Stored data
________________________________________

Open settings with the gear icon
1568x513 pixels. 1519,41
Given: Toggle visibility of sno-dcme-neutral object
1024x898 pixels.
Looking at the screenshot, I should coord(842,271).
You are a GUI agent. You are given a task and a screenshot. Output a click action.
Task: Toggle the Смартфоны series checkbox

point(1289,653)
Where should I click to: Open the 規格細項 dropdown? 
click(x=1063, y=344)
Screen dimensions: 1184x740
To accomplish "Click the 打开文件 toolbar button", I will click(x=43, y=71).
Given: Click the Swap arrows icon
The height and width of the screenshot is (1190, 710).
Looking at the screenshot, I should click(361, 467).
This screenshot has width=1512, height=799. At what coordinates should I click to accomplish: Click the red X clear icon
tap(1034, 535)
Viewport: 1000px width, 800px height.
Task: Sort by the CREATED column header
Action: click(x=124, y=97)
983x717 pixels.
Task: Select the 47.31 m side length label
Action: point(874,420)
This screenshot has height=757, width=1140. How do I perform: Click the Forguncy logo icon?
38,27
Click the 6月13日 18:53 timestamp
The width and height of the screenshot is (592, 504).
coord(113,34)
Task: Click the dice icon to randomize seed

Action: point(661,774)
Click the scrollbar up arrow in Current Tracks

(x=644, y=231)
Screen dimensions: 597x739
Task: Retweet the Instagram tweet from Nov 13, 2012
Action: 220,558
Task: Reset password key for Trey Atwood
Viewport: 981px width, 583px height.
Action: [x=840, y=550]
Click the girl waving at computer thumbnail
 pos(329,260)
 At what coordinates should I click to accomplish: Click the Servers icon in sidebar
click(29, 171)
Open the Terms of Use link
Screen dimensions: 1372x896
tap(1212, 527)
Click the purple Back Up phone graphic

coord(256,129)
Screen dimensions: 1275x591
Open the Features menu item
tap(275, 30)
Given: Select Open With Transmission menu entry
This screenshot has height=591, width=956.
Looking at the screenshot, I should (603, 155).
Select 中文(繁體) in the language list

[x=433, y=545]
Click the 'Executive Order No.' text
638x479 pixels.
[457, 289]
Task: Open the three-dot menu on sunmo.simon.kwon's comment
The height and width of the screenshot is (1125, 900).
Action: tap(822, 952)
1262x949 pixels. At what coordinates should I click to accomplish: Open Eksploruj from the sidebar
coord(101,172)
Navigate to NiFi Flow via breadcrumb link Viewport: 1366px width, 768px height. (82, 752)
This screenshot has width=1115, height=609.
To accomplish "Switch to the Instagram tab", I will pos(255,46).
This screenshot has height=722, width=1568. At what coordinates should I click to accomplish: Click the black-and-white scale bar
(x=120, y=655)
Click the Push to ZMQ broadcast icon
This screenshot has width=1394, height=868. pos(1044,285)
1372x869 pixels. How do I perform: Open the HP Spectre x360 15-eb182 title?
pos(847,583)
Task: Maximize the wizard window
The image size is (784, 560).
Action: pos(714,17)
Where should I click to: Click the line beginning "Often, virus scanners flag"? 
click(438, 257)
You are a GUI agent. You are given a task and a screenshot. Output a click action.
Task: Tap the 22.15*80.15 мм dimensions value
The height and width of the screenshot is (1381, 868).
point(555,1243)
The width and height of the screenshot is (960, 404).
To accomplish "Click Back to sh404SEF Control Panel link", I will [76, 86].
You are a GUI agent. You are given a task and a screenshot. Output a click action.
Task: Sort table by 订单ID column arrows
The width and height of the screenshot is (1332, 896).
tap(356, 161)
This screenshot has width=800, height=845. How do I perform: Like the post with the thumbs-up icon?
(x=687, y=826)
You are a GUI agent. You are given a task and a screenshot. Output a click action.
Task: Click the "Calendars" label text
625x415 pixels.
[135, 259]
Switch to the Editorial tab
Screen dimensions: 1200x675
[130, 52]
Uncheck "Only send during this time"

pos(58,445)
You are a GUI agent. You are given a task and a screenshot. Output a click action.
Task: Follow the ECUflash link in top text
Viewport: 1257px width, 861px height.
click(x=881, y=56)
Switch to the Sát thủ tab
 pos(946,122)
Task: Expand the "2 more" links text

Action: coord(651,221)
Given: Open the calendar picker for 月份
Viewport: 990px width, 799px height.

________________________________________

→ **Your objective**
The response should contain each record above, retyped exactly.

→ **Result**
Open settings with the gear icon
1568x513 pixels. 1519,41
Given: Toggle visibility of sno-dcme-neutral object
1024x898 pixels.
Looking at the screenshot, I should coord(842,271).
You are a GUI agent. You are given a task and a screenshot. Output a click action.
Task: Toggle the Смартфоны series checkbox

point(1289,653)
Where should I click to: Open the 規格細項 dropdown? 
click(x=1063, y=344)
Screen dimensions: 1184x740
To accomplish "Click the 打开文件 toolbar button", I will click(x=43, y=71).
Given: Click the Swap arrows icon
The height and width of the screenshot is (1190, 710).
Looking at the screenshot, I should click(361, 467).
This screenshot has width=1512, height=799. At what coordinates should I click to accomplish: Click the red X clear icon
tap(1034, 535)
Viewport: 1000px width, 800px height.
Task: Sort by the CREATED column header
Action: click(x=124, y=97)
983x717 pixels.
Task: Select the 47.31 m side length label
Action: point(874,420)
This screenshot has height=757, width=1140. How do I perform: Click the Forguncy logo icon?
38,27
Click the 6月13日 18:53 timestamp
The width and height of the screenshot is (592, 504).
coord(113,34)
Task: Click the dice icon to randomize seed

Action: point(661,774)
Click the scrollbar up arrow in Current Tracks

(x=644, y=231)
Screen dimensions: 597x739
Task: Retweet the Instagram tweet from Nov 13, 2012
Action: 220,558
Task: Reset password key for Trey Atwood
Viewport: 981px width, 583px height.
Action: [x=840, y=550]
Click the girl waving at computer thumbnail
 pos(329,260)
 At what coordinates should I click to accomplish: Click the Servers icon in sidebar
click(29, 171)
Open the Terms of Use link
Screen dimensions: 1372x896
tap(1212, 527)
Click the purple Back Up phone graphic

coord(256,129)
Screen dimensions: 1275x591
Open the Features menu item
tap(275, 30)
Given: Select Open With Transmission menu entry
This screenshot has height=591, width=956.
Looking at the screenshot, I should (603, 155).
Select 中文(繁體) in the language list

[x=433, y=545]
Click the 'Executive Order No.' text
638x479 pixels.
[457, 289]
Task: Open the three-dot menu on sunmo.simon.kwon's comment
The height and width of the screenshot is (1125, 900).
Action: tap(822, 952)
1262x949 pixels. At what coordinates should I click to accomplish: Open Eksploruj from the sidebar
coord(101,172)
Navigate to NiFi Flow via breadcrumb link Viewport: 1366px width, 768px height. (82, 752)
This screenshot has width=1115, height=609.
To accomplish "Switch to the Instagram tab", I will pos(255,46).
This screenshot has height=722, width=1568. At what coordinates should I click to accomplish: Click the black-and-white scale bar
(x=120, y=655)
Click the Push to ZMQ broadcast icon
This screenshot has width=1394, height=868. pos(1044,285)
1372x869 pixels. How do I perform: Open the HP Spectre x360 15-eb182 title?
pos(847,583)
Task: Maximize the wizard window
The image size is (784, 560).
Action: pos(714,17)
Where should I click to: Click the line beginning "Often, virus scanners flag"? 
click(438, 257)
You are a GUI agent. You are given a task and a screenshot. Output a click action.
Task: Tap the 22.15*80.15 мм dimensions value
The height and width of the screenshot is (1381, 868).
point(555,1243)
The width and height of the screenshot is (960, 404).
To accomplish "Click Back to sh404SEF Control Panel link", I will [76, 86].
You are a GUI agent. You are given a task and a screenshot. Output a click action.
Task: Sort table by 订单ID column arrows
The width and height of the screenshot is (1332, 896).
tap(356, 161)
This screenshot has width=800, height=845. How do I perform: Like the post with the thumbs-up icon?
(x=687, y=826)
You are a GUI agent. You are given a task and a screenshot. Output a click action.
Task: Click the "Calendars" label text
625x415 pixels.
[135, 259]
Switch to the Editorial tab
Screen dimensions: 1200x675
[130, 52]
Uncheck "Only send during this time"

pos(58,445)
You are a GUI agent. You are given a task and a screenshot. Output a click action.
Task: Follow the ECUflash link in top text
Viewport: 1257px width, 861px height.
click(x=881, y=56)
Switch to the Sát thủ tab
 pos(946,122)
Task: Expand the "2 more" links text

Action: coord(651,221)
Given: Open the calendar picker for 月份
Viewport: 990px width, 799px height.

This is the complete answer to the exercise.